The man-servant had already departed. Mrs. Beckson curtsied, and retired; but there was a puzzled expression on her honest countenance. She was surprised and bewildered by the banker’s unusual conduct.

For some time after the housekeeper’s departure Rupert Godwin sat quite motionless, watching the pallid face of the sick man, and listening to those muttered words which were every now and then repeated in the same accents:

“Rupert Godwin—the murderer—blood-stains on the stairs—blood in the cellar—cruel—treacherous!”

Always the same words—the same broken sentences—again and again, again and again.

The bloodshot eyes gazed at vacancy; but there was a fixed look of horror in them, as if the eyeballs had been struck with sudden rigidity while beholding some hideous sight.

At last the banker rose from beside the bed, where he had seemed fixed as if by some unholy spell.

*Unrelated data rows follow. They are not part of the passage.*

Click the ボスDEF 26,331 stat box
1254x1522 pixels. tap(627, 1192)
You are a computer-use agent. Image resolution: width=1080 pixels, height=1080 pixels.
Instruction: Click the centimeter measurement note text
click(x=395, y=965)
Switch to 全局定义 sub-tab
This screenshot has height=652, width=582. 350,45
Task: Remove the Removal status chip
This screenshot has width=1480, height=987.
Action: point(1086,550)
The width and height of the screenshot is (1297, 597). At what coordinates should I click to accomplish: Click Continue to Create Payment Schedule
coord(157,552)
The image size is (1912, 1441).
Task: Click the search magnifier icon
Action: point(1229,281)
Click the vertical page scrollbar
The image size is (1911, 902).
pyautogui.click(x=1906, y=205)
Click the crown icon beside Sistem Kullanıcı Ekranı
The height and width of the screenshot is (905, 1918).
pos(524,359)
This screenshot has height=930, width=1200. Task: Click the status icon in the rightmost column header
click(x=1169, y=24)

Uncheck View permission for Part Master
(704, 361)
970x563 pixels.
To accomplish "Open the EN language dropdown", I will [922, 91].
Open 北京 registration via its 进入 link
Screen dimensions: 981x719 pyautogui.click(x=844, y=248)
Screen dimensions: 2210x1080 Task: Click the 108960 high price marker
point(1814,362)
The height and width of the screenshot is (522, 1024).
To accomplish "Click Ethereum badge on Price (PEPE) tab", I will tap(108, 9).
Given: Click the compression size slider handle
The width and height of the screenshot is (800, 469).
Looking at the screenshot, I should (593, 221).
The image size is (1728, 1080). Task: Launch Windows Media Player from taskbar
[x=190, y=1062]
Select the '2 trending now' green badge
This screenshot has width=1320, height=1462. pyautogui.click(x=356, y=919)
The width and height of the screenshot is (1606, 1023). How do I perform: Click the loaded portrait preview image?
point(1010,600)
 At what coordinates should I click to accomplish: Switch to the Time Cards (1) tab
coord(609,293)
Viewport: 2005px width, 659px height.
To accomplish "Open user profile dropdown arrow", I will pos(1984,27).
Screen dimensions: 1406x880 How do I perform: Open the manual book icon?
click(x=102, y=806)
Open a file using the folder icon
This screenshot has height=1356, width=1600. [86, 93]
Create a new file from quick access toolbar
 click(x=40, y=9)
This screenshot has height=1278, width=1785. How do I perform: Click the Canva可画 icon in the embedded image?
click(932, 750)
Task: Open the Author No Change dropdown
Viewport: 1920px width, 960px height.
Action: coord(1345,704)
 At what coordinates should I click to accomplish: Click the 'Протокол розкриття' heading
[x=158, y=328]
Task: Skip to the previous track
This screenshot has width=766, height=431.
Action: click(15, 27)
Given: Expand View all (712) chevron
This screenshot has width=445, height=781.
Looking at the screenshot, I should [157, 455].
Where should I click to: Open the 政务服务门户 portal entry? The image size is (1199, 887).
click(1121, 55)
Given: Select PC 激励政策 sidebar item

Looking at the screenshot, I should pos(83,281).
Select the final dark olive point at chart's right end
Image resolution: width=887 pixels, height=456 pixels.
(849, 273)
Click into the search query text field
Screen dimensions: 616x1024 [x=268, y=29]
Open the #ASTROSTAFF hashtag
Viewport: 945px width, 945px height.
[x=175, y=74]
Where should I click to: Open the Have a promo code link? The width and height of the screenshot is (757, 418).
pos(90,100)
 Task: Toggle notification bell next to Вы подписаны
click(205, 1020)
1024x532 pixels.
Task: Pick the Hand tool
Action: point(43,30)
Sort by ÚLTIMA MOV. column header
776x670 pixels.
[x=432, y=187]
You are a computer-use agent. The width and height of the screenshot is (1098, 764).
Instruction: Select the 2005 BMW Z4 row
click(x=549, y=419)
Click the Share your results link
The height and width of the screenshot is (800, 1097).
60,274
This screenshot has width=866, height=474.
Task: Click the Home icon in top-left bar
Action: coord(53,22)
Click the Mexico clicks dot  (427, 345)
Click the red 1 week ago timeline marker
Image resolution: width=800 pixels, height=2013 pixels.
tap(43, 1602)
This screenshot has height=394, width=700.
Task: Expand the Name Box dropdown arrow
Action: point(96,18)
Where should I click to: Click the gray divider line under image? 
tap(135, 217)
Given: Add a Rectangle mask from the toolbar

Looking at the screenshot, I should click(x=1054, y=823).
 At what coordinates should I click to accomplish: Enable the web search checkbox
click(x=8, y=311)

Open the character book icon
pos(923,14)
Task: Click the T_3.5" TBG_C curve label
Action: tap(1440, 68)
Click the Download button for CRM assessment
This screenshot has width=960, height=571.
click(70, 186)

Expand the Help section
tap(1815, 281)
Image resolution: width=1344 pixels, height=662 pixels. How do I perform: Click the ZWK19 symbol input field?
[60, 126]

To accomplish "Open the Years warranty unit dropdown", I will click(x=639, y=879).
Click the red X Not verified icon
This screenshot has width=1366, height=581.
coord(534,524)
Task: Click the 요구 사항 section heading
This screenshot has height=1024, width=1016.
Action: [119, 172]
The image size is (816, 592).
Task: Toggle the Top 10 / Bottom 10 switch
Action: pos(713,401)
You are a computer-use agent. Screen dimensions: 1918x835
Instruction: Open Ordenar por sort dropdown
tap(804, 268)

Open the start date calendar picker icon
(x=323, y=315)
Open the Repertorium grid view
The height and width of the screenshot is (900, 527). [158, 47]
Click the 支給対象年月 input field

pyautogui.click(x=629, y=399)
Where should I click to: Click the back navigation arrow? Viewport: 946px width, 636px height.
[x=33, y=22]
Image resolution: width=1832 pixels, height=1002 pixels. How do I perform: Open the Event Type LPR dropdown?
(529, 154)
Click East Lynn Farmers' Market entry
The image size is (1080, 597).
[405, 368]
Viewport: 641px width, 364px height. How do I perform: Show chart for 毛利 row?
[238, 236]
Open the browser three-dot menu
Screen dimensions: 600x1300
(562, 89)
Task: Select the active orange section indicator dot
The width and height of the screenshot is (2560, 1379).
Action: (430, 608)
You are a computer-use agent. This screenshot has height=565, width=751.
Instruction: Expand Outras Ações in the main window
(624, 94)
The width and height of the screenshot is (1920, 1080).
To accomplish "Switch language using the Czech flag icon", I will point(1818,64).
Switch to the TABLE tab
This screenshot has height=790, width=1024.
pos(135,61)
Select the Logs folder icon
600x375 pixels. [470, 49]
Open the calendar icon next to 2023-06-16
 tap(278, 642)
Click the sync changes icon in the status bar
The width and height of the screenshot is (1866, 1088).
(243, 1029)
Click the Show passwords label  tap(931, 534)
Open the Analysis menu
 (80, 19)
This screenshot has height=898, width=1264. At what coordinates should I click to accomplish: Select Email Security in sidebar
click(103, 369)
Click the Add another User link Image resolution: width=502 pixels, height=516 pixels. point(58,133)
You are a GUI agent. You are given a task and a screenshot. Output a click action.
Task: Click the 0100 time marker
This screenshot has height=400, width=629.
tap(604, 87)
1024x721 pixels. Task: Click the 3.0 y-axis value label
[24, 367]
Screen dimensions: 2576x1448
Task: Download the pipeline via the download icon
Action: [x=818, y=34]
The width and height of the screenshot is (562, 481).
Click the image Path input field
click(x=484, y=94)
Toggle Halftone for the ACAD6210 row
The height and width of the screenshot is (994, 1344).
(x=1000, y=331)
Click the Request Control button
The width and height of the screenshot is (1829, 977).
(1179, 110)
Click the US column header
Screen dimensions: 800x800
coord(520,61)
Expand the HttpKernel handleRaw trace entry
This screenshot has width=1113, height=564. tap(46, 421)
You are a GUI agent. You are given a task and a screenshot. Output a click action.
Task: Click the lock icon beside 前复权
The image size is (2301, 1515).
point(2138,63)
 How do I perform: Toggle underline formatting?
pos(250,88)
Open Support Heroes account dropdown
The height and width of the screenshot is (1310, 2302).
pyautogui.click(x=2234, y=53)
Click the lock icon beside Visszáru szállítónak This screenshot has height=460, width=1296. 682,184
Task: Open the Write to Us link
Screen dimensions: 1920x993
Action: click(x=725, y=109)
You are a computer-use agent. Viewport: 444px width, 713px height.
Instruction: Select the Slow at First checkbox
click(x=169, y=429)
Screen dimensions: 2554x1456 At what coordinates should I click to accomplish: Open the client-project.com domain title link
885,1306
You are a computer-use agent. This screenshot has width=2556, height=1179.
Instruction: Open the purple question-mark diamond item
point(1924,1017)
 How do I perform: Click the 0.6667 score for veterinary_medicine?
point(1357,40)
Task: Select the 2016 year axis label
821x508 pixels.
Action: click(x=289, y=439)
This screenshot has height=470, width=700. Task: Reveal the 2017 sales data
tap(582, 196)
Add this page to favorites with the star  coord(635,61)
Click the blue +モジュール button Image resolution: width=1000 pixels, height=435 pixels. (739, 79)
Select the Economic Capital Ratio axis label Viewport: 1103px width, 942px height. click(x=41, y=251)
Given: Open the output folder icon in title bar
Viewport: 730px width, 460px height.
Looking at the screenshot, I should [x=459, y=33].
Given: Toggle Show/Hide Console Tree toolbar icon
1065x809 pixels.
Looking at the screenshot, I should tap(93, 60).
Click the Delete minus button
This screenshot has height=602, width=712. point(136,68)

Lionel Westford’s clothes lay on a chair near the bed, and on the dressing-table were scattered a handkerchief, a bunch of keys, some letters and papers which had been taken from his pockets.

The banker went over to the dressing-table, and examined the different objects lying there.

His hand struck against a hard substance lying under a cambric handkerchief.

He removed the handkerchief, and saw a gold locket attached to a chain of soft auburn hair. He opened the locket, and a frank manly face looked out at him with a confiding smile.

It was the face of the brave, generous-hearted sea-captain, Harley Westford.

It was the face of the man whom Rupert Godwin had stabbed on the threshold of the cellar-steps.